▸ **Given passage**
━━━━━━━━━━━━━━━━━━━━
On the other hand, you can never become a great, or good, or even mediocre ML
engineer without understanding the math. If anything, in a production business
environment, if you are responsible for creating the model yourself, you'd
just be doing more harm than good. Yes, you'd be able to use pre-baked
frameworks to run data through an algorithm or model that you have no idea of
what it's doing or why and get some numbers and graphs out, but you won't be
doing actual science or modeling. You might know how to use Python to do
something as simple as run a linear regression, which if you don't know the
math, you'd just have a vague understanding of it "finding the best fit line",
whatever that means. However, you wouldn't understand that (under the L^2
norm) it's minimizing sum of squared errors, the properties of that (BLUE
[1]), whether or not you'd want to apply regularization [2] or not,
statistical tests of whether or not a linear fit is even applicable, the
importance of outliers due to their overweighting under the L^2 norm, etc.
━━━━━━━━━━━━━━━━━━━━
▸ **Jobs**
1. Answer these questions about the passage on machine learning math:
(a) What language does the passage say someone might use to run a linear regression?
(b) Under which norm does the passage say a linear regression minimizes the sum of squared errors?
(c) What reason does the passage give for outliers being important under that norm?
2. Write a continuation of the passage on why machine learning engineers need to understand the math, starting after its final sentence.
The listing that comes next is taken from an unrelated source.
━━━━━━━━━━━━━━━━━━━━
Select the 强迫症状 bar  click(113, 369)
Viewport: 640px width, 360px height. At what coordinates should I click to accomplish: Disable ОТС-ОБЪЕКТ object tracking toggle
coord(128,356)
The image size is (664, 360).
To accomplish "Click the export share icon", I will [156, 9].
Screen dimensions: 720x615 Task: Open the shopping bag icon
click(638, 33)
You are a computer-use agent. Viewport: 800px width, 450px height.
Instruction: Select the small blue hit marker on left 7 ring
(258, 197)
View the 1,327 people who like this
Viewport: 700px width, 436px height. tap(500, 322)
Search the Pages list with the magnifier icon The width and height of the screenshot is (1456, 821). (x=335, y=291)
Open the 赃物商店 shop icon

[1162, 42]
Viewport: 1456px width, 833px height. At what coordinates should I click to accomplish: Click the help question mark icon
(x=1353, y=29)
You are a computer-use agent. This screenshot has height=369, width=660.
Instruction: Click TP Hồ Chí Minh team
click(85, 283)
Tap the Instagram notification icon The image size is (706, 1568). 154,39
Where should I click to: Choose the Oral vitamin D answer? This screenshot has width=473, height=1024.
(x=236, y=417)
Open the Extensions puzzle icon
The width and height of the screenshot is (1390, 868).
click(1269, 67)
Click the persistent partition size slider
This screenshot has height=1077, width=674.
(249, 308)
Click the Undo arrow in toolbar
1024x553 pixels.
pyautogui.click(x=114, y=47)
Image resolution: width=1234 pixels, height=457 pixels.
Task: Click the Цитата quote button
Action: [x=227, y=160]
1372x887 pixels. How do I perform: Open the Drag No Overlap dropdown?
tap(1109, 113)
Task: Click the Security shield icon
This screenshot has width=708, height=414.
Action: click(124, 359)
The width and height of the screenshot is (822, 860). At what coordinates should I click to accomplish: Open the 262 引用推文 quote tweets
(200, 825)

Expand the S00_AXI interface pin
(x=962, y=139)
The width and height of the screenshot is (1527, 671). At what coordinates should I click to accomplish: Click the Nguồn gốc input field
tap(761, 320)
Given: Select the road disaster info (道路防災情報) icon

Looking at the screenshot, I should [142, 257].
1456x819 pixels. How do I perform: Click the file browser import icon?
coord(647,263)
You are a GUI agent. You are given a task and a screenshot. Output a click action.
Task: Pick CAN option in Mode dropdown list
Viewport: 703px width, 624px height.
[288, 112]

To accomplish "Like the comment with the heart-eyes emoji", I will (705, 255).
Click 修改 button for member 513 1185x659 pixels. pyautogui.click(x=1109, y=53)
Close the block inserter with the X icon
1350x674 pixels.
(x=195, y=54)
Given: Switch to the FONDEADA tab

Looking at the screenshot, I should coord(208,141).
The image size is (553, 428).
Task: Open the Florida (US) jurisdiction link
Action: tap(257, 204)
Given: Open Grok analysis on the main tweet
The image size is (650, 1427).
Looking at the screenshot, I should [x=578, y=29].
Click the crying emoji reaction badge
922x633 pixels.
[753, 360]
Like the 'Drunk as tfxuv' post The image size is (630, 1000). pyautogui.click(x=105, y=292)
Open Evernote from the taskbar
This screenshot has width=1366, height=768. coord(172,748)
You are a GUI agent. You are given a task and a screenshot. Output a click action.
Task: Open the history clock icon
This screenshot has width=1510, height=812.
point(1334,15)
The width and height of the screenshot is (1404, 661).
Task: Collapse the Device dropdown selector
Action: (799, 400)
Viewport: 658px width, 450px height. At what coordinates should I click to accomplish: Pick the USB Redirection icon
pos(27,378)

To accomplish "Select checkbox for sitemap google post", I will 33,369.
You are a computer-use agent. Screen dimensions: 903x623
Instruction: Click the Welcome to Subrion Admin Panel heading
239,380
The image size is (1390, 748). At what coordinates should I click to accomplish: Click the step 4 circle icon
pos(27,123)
━━━━━━━━━━━━━━━━━━━━
▸ **Task-by-task outputs**
1.
(a) Python
(b) The L^2 norm
(c) They are overweighted under the L^2 norm.

2.
If I were responsible for a modeling or prediction project, I would never
trust it to a software engineer that didn't understand the math of what's
actually going on.

> so anyone who benefits from this article should probably take a detour
> through a math book before continuing their Python ML, or else risk having
> beautiful code that implements nonsensical math.

I couldn't agree with the GP more. That is 100% spot on.

[0]
[https://www.youtube.com/watch?v=zucBfXpCA6s](https://www.youtube.com/watch?v=zucBfXpCA6s)

[1]
[https://en.wikipedia.org/wiki/Gauss%E2%80%93Markov_theorem](https://en.wikipedia.org/wiki/Gauss%E2%80%93Markov_theorem)

[2]
[https://en.wikipedia.org/wiki/Tikhonov_regularization](https://en.wikipedia.org/wiki/Tikhonov_regularization)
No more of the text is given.